*Task directions*:
Copy each of the records below word for word.

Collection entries
::::::

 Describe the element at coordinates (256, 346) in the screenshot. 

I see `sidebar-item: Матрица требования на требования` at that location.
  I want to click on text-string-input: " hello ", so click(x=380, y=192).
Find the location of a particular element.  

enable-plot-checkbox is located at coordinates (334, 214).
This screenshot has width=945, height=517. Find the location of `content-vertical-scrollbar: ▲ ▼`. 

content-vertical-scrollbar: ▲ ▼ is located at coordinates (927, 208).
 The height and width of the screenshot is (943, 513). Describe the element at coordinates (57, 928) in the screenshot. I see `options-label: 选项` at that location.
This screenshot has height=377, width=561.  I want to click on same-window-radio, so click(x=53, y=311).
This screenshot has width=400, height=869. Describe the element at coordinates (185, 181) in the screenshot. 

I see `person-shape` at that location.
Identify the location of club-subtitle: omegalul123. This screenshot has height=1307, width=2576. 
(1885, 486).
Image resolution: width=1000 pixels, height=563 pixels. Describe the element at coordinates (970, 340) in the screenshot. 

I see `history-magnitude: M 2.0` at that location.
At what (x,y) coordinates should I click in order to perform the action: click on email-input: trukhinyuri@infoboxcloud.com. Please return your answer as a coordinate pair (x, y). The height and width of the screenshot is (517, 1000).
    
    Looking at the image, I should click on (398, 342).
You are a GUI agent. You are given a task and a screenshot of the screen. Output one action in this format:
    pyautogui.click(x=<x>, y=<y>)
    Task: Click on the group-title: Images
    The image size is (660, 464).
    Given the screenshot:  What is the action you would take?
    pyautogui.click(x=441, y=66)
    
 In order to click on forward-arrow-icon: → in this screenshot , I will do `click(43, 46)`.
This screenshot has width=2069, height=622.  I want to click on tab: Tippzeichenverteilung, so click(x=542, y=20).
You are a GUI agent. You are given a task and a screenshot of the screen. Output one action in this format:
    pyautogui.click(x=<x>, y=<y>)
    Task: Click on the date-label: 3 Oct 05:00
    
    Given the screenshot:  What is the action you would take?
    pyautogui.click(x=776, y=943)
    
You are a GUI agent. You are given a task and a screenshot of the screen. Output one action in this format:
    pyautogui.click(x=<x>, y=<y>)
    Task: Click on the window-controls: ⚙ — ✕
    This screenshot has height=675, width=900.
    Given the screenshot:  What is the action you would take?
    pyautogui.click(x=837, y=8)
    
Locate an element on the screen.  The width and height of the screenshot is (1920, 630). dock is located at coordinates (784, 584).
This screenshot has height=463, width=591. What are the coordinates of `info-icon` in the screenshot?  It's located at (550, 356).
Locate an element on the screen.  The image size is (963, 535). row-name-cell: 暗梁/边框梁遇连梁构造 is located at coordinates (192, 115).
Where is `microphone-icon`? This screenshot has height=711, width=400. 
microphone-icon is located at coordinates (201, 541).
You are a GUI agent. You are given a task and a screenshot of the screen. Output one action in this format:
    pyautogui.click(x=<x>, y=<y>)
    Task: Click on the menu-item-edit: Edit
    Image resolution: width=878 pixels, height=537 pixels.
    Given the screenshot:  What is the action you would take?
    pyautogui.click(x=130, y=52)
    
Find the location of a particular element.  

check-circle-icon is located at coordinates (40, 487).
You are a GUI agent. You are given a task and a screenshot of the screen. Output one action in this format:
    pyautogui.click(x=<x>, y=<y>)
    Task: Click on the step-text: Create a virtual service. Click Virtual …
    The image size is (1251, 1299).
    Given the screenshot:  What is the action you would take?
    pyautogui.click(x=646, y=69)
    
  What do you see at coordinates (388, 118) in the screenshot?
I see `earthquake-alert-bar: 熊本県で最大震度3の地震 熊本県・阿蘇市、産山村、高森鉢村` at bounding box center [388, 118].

::::::

*Problem solution*:
 Describe the element at coordinates (256, 346) in the screenshot. 

I see `sidebar-item: Матрица требования на требования` at that location.
  I want to click on text-string-input: " hello ", so click(x=380, y=192).
Find the location of a particular element.  

enable-plot-checkbox is located at coordinates (334, 214).
This screenshot has width=945, height=517. Find the location of `content-vertical-scrollbar: ▲ ▼`. 

content-vertical-scrollbar: ▲ ▼ is located at coordinates (927, 208).
 The height and width of the screenshot is (943, 513). Describe the element at coordinates (57, 928) in the screenshot. I see `options-label: 选项` at that location.
This screenshot has height=377, width=561.  I want to click on same-window-radio, so click(x=53, y=311).
This screenshot has width=400, height=869. Describe the element at coordinates (185, 181) in the screenshot. 

I see `person-shape` at that location.
Identify the location of club-subtitle: omegalul123. This screenshot has height=1307, width=2576. 
(1885, 486).
Image resolution: width=1000 pixels, height=563 pixels. Describe the element at coordinates (970, 340) in the screenshot. 

I see `history-magnitude: M 2.0` at that location.
At what (x,y) coordinates should I click in order to perform the action: click on email-input: trukhinyuri@infoboxcloud.com. Please return your answer as a coordinate pair (x, y). The height and width of the screenshot is (517, 1000).
    
    Looking at the image, I should click on (398, 342).
You are a GUI agent. You are given a task and a screenshot of the screen. Output one action in this format:
    pyautogui.click(x=<x>, y=<y>)
    Task: Click on the group-title: Images
    The image size is (660, 464).
    Given the screenshot:  What is the action you would take?
    pyautogui.click(x=441, y=66)
    
 In order to click on forward-arrow-icon: → in this screenshot , I will do `click(43, 46)`.
This screenshot has width=2069, height=622.  I want to click on tab: Tippzeichenverteilung, so click(x=542, y=20).
You are a GUI agent. You are given a task and a screenshot of the screen. Output one action in this format:
    pyautogui.click(x=<x>, y=<y>)
    Task: Click on the date-label: 3 Oct 05:00
    
    Given the screenshot:  What is the action you would take?
    pyautogui.click(x=776, y=943)
    
You are a GUI agent. You are given a task and a screenshot of the screen. Output one action in this format:
    pyautogui.click(x=<x>, y=<y>)
    Task: Click on the window-controls: ⚙ — ✕
    This screenshot has height=675, width=900.
    Given the screenshot:  What is the action you would take?
    pyautogui.click(x=837, y=8)
    
Locate an element on the screen.  The width and height of the screenshot is (1920, 630). dock is located at coordinates (784, 584).
This screenshot has height=463, width=591. What are the coordinates of `info-icon` in the screenshot?  It's located at (550, 356).
Locate an element on the screen.  The image size is (963, 535). row-name-cell: 暗梁/边框梁遇连梁构造 is located at coordinates (192, 115).
Where is `microphone-icon`? This screenshot has height=711, width=400. 
microphone-icon is located at coordinates (201, 541).
You are a GUI agent. You are given a task and a screenshot of the screen. Output one action in this format:
    pyautogui.click(x=<x>, y=<y>)
    Task: Click on the menu-item-edit: Edit
    Image resolution: width=878 pixels, height=537 pixels.
    Given the screenshot:  What is the action you would take?
    pyautogui.click(x=130, y=52)
    
Find the location of a particular element.  

check-circle-icon is located at coordinates (40, 487).
You are a GUI agent. You are given a task and a screenshot of the screen. Output one action in this format:
    pyautogui.click(x=<x>, y=<y>)
    Task: Click on the step-text: Create a virtual service. Click Virtual …
    The image size is (1251, 1299).
    Given the screenshot:  What is the action you would take?
    pyautogui.click(x=646, y=69)
    
  What do you see at coordinates (388, 118) in the screenshot?
I see `earthquake-alert-bar: 熊本県で最大震度3の地震 熊本県・阿蘇市、産山村、高森鉢村` at bounding box center [388, 118].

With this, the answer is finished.